AMES, Iowa - Tuesday was a much better day on the road for Team PrISUm.
After struggling through a Monday of electrical problems, team members worked on their solar race car through the night and solved enough problems to make a good run on Tuesday.
It wasn't perfect, said Pat Sanderson, a senior from Iowa City who's majoring in mechanical engineering and is the team's project director. But it was a big improvement.
The team's race day started about two hours late because of morning repairs. But once on the road, the team drove most of the day on solar power.
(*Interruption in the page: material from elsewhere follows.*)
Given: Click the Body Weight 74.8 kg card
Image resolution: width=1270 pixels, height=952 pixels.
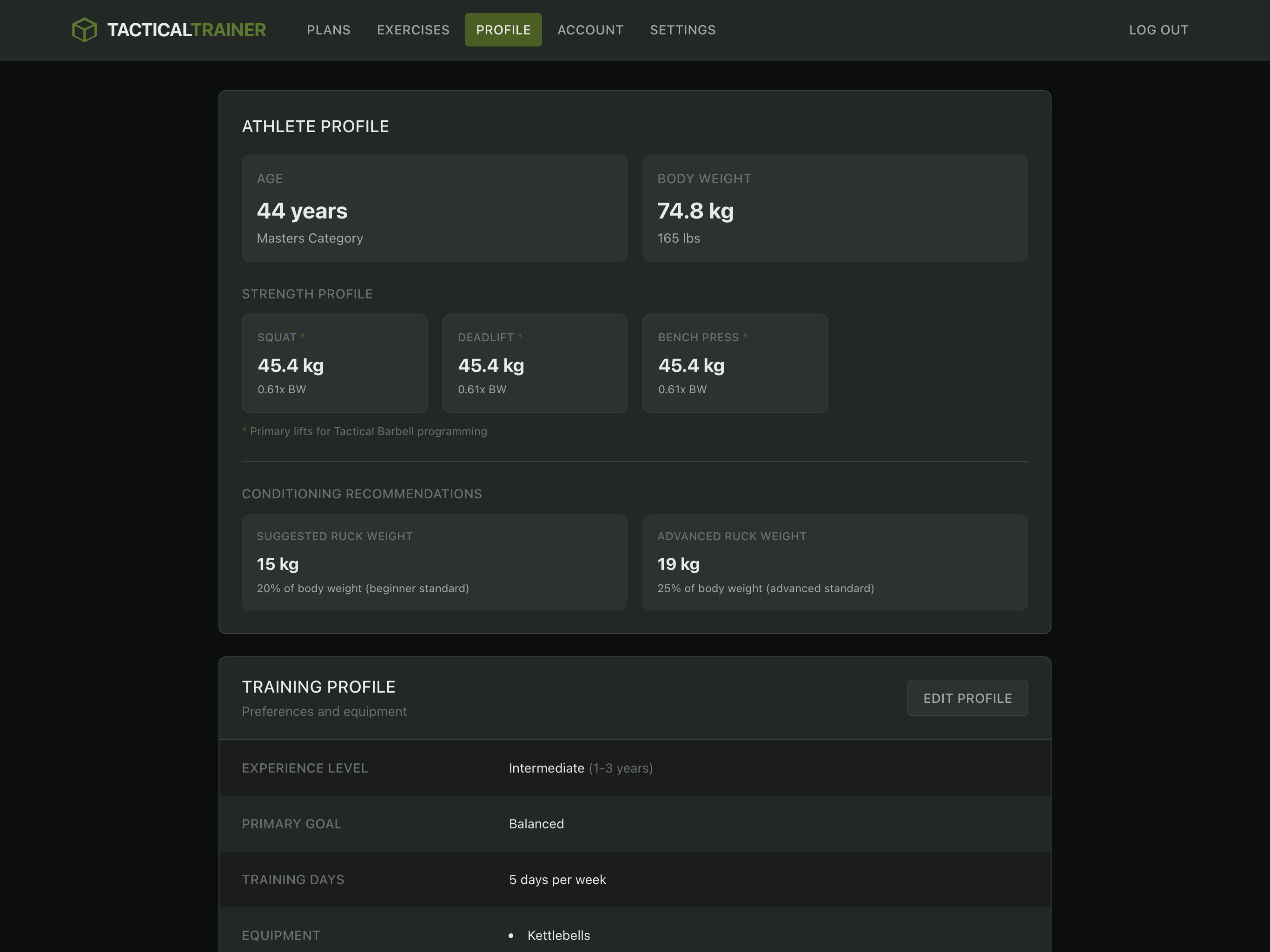Looking at the screenshot, I should 834,208.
Yes, Sanderson said, the batteries overheated once or twice. And the team had to stop to recharge the battery pack. But Anthelion - the car is named after the rare halo that sometimes appears opposite the sun - averaged about 45 mph when it was on the road.
That puts it about 77 miles short of the American Solar Challenge's next checkpoint in Jefferson City, Mo. The team will have to cover about 300 miles on Wednesday to make the race's next stage stop in Rolla, Mo. The team is still listed in 11th place in the 14-car field. The University of Michigan's team is leading.
So is Team PrISUm feeling better about the 1,100-mile race from Broken Arrow, Okla., to Naperville, Ill., for student-built and student-designed solar race cars?
"It's still difficult," said Sanderson, who was a senior master technician at a Ford dealership in Iowa City before enrolling at Iowa State. "There are still a lot of problems to fix."
Tuesday's solutions, for example, weren't permanent ones. Sanderson, who managed two hours of sleep between repair sessions, found a way to build a basic electrical system that allowed the car to get down the road.
"It's not fancy and it's not cool," Sanderson said. "But it works."
And the team's work never stops. Sanderson said new parts arrived Tuesday. So there would be another long night of repairs and improvements.